• Work instructions
Say, as a bare number, how many lines of the listing contain "Commentary".

----------

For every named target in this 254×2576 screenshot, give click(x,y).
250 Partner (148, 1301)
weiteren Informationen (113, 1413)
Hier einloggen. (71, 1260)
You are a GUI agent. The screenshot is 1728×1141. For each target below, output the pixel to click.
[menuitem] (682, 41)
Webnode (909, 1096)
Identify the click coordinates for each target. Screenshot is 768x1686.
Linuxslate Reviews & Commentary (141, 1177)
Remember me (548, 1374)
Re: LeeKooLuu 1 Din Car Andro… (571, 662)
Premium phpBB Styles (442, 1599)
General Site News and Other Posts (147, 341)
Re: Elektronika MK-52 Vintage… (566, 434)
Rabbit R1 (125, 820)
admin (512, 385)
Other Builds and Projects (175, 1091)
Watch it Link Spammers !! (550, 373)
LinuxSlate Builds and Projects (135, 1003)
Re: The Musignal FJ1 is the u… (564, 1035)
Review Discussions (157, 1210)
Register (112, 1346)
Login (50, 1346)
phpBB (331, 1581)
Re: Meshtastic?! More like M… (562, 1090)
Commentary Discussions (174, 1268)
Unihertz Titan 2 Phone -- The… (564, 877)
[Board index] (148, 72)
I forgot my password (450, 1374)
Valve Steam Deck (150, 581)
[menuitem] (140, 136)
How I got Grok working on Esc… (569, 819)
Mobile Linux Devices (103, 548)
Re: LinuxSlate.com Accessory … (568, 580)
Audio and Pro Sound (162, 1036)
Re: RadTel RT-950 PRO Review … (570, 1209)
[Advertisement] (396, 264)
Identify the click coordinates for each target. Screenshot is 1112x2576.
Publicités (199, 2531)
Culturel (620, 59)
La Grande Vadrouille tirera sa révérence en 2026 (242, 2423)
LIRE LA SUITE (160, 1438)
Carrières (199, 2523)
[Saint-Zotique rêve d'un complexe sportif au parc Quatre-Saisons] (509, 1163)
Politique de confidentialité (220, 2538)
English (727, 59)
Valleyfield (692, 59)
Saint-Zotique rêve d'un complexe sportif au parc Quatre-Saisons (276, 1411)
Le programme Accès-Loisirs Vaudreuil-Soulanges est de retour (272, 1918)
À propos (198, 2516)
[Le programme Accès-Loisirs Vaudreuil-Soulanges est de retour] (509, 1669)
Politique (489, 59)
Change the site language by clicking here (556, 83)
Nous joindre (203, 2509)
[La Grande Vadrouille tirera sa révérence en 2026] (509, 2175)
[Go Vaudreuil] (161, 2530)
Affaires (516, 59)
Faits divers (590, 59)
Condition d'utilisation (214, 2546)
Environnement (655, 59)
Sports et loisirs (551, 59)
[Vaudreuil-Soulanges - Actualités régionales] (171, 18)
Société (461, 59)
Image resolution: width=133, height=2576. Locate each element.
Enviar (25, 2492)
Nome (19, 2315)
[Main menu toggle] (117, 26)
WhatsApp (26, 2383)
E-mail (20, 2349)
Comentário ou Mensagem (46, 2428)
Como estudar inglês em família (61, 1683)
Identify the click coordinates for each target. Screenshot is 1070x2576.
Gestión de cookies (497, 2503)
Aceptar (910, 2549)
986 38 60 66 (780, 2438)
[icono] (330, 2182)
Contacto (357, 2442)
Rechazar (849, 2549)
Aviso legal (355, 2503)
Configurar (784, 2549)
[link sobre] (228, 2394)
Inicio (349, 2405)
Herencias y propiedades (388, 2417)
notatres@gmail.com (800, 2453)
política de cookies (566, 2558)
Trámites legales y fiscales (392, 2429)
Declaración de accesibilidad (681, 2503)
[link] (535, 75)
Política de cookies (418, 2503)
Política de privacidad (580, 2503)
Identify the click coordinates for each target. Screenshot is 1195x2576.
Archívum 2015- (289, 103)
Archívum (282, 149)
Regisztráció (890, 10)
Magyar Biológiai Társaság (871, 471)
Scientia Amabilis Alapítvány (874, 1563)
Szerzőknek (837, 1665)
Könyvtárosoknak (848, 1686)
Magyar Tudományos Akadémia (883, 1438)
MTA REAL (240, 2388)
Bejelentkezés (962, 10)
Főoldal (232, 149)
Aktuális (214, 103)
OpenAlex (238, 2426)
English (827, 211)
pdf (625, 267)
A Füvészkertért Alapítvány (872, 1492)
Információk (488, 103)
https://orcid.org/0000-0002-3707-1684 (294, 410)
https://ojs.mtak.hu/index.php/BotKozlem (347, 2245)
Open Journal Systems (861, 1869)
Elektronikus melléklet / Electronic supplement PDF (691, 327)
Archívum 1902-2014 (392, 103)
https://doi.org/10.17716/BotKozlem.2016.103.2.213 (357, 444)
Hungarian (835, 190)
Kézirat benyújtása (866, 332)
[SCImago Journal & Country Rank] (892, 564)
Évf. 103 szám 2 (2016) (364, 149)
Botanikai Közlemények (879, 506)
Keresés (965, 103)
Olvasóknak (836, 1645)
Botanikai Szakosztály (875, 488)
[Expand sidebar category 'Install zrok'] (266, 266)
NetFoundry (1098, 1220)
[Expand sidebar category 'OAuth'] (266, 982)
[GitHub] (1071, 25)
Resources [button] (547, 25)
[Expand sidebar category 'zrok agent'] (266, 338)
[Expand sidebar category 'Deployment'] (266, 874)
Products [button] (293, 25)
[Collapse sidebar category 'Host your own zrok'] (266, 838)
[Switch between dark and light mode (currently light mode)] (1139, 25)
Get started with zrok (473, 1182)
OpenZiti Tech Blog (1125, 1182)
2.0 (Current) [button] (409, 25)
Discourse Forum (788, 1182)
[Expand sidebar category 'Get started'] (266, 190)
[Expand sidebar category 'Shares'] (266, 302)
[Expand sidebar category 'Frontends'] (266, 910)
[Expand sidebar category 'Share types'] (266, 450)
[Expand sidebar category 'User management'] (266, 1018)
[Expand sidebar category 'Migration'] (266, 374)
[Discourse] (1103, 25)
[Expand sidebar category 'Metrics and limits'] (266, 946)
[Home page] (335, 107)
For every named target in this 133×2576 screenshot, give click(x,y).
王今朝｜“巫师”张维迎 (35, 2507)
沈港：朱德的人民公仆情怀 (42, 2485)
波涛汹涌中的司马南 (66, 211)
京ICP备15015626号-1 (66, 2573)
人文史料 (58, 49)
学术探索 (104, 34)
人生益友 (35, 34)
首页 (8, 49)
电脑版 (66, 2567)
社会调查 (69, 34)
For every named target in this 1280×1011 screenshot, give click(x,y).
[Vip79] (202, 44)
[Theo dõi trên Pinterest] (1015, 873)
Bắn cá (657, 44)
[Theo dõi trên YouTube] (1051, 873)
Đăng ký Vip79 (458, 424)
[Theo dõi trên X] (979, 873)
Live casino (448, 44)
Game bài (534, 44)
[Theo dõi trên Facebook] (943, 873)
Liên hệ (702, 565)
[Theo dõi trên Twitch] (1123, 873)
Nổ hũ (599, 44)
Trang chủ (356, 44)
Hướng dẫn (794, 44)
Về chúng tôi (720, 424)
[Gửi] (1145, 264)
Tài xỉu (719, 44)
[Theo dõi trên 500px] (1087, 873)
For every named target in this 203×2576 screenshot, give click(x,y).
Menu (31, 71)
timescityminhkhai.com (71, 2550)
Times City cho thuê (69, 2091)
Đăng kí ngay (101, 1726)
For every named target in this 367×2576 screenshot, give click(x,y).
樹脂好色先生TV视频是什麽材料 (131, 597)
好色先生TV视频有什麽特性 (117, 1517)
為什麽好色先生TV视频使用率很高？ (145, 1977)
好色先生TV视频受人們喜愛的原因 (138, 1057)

----------

• Solved exercise
2